Data to use
-- START --
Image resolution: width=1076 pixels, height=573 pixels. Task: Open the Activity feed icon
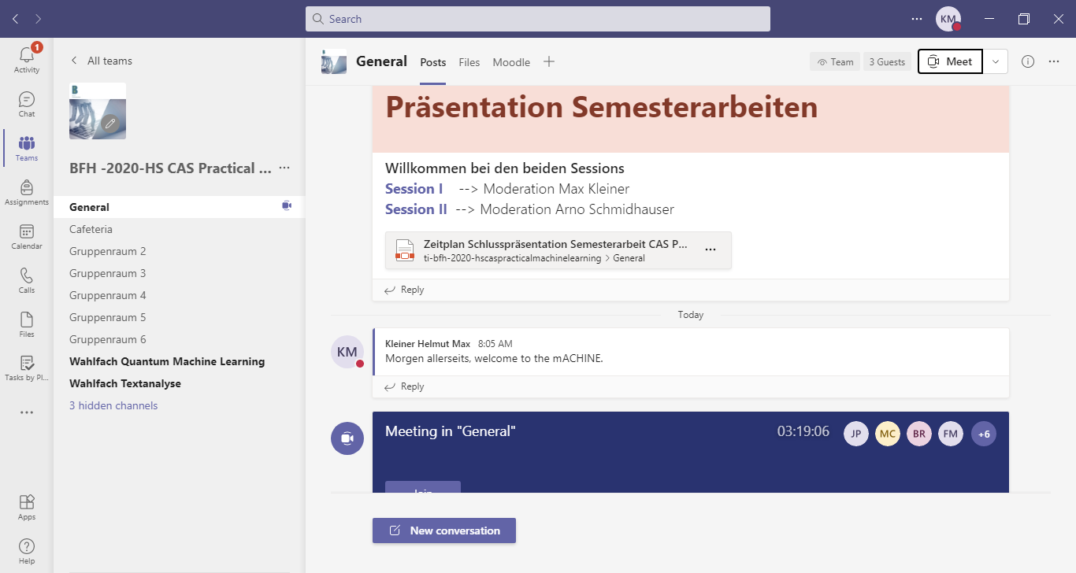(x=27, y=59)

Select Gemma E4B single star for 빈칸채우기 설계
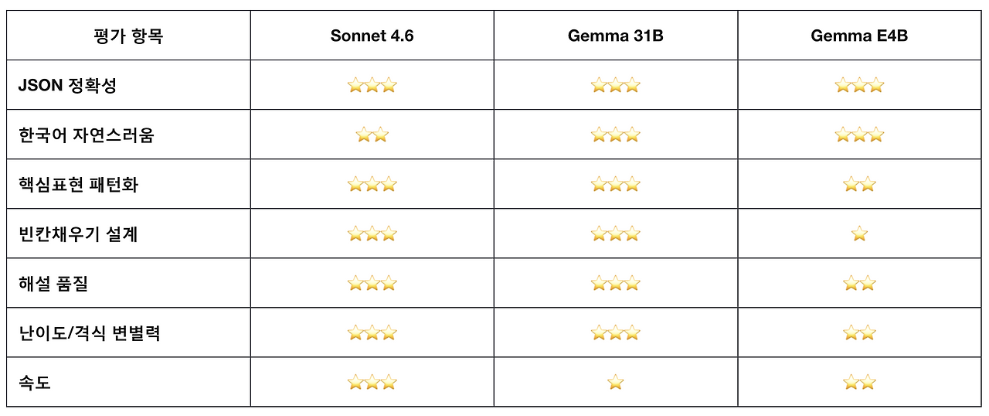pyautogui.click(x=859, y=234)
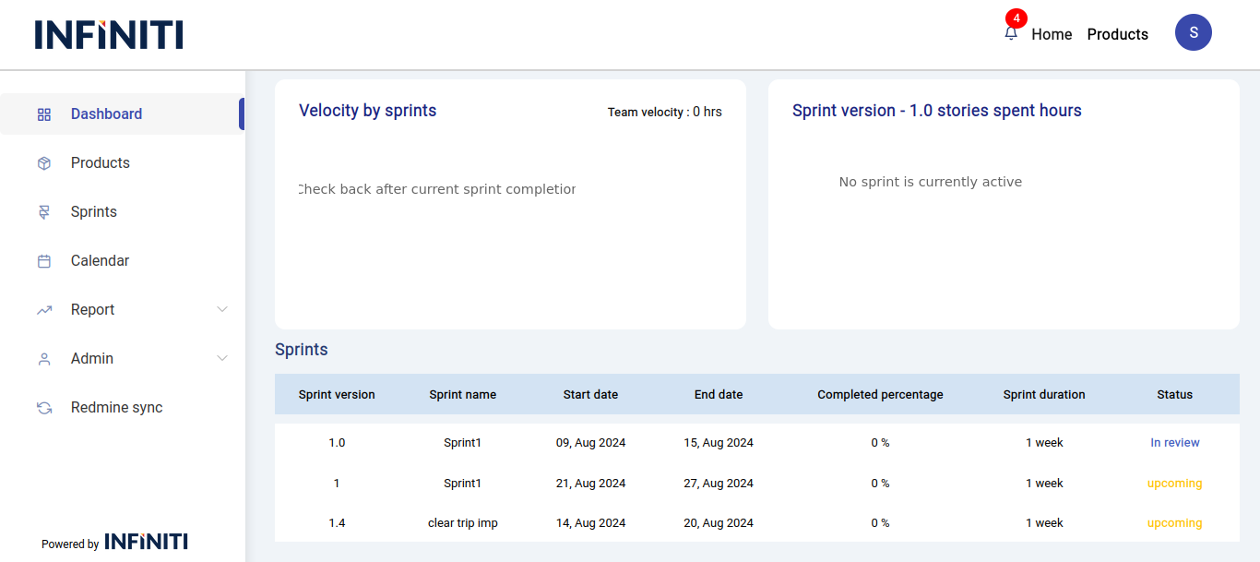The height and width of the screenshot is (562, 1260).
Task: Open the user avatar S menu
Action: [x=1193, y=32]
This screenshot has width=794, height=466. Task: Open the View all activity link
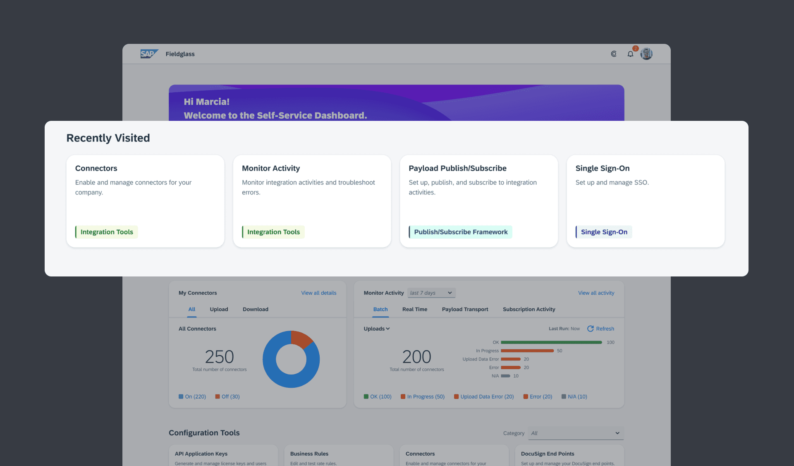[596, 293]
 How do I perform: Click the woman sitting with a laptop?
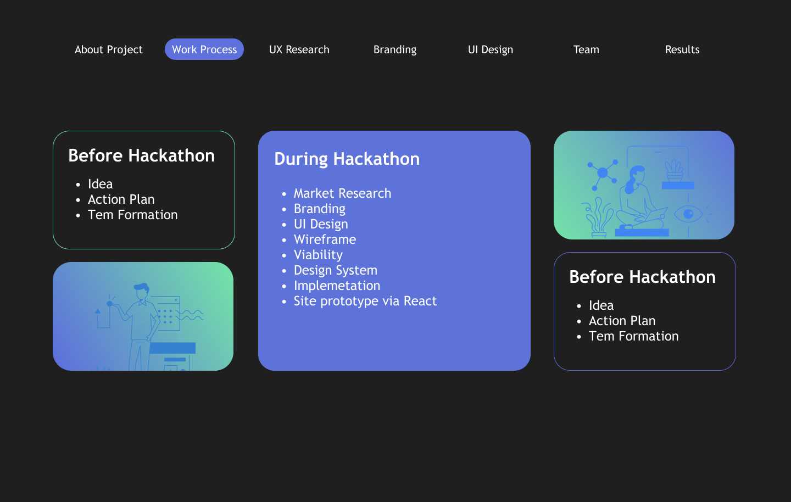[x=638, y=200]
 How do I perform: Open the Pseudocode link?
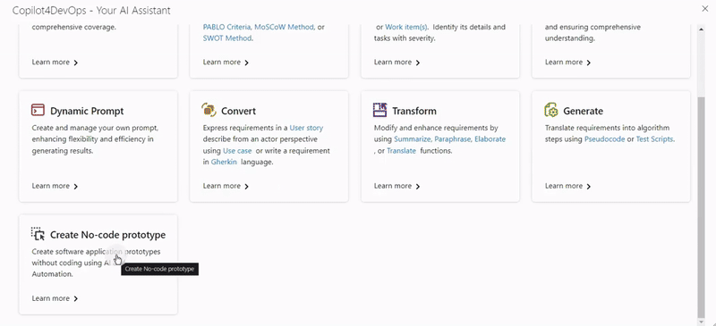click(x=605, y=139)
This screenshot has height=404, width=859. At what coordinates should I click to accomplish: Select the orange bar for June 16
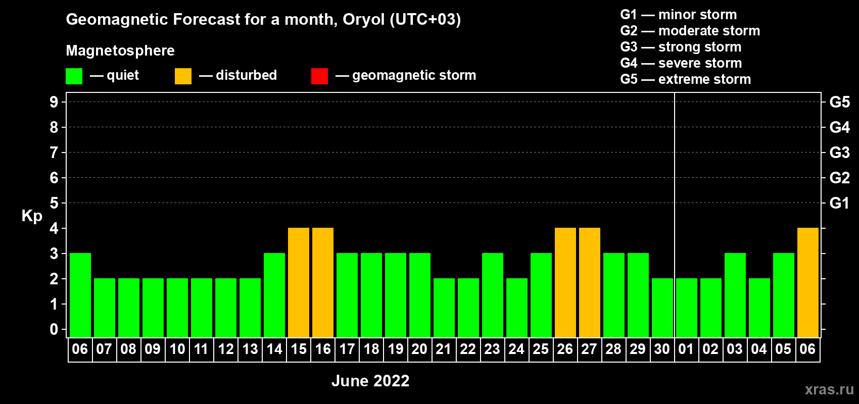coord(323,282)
-- END --
Reproduce all of the items above without the pictures, switching "link" to "hyperlink" wherever it appears and leaving everything else unchanged.

Image resolution: width=1076 pixels, height=573 pixels. Task: Open the Activity feed icon
(x=27, y=59)

Select Gemma E4B single star for 빈칸채우기 설계
pyautogui.click(x=859, y=234)
The height and width of the screenshot is (562, 1260).
Task: Open the user avatar S menu
Action: [x=1193, y=32]
This screenshot has width=794, height=466. Task: Open the View all activity hyperlink
[596, 293]
 How do I perform: Click the woman sitting with a laptop?
[x=638, y=200]
 How do I perform: Open the Pseudocode hyperlink?
click(x=605, y=139)
This screenshot has height=404, width=859. At what coordinates should I click to accomplish: Select the orange bar for June 16
coord(323,282)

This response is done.